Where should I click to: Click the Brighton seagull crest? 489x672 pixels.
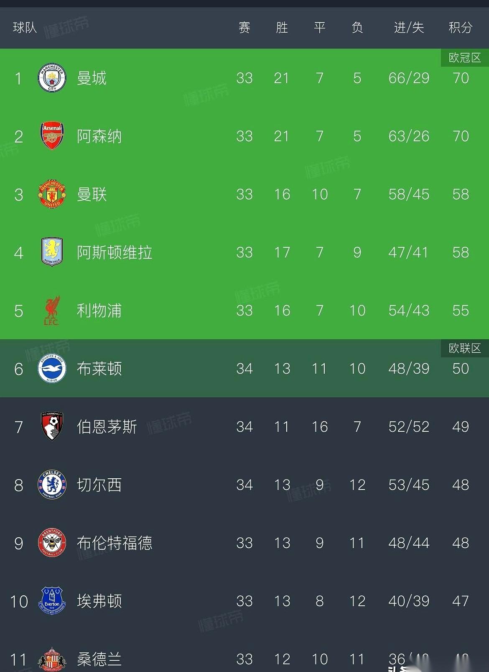click(x=51, y=369)
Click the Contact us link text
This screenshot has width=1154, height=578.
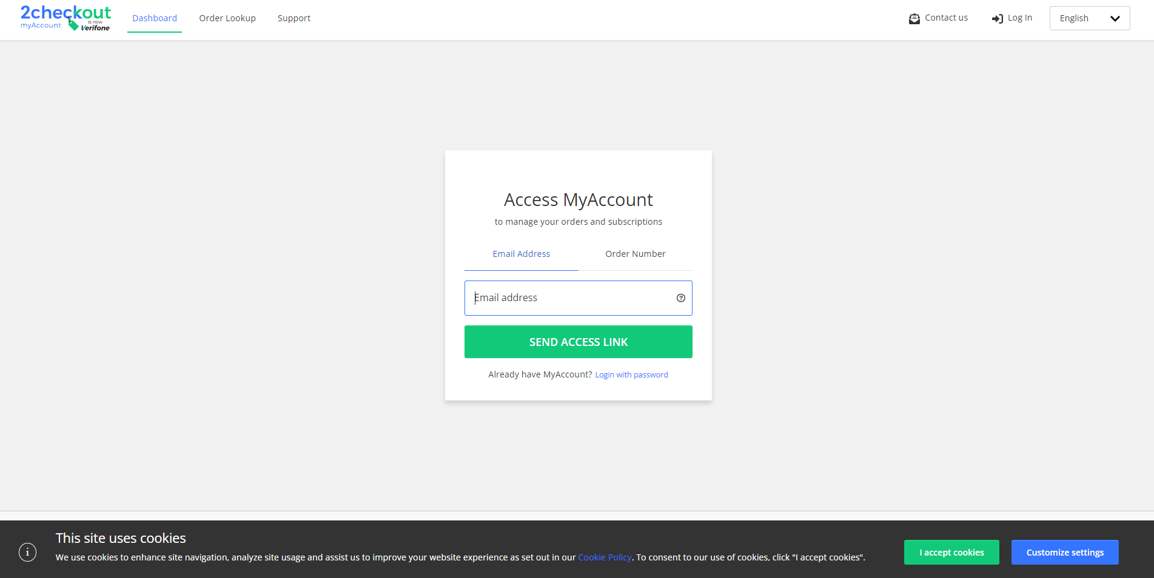(946, 18)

• _Requirement_:
Everything in the listing is to be returned word for word, except the pictures.

• _Expected answer_:
Where should I click to: Click the Brighton seagull crest? 489x672 pixels.
click(x=51, y=369)
Click the Contact us link text
This screenshot has width=1154, height=578.
(946, 18)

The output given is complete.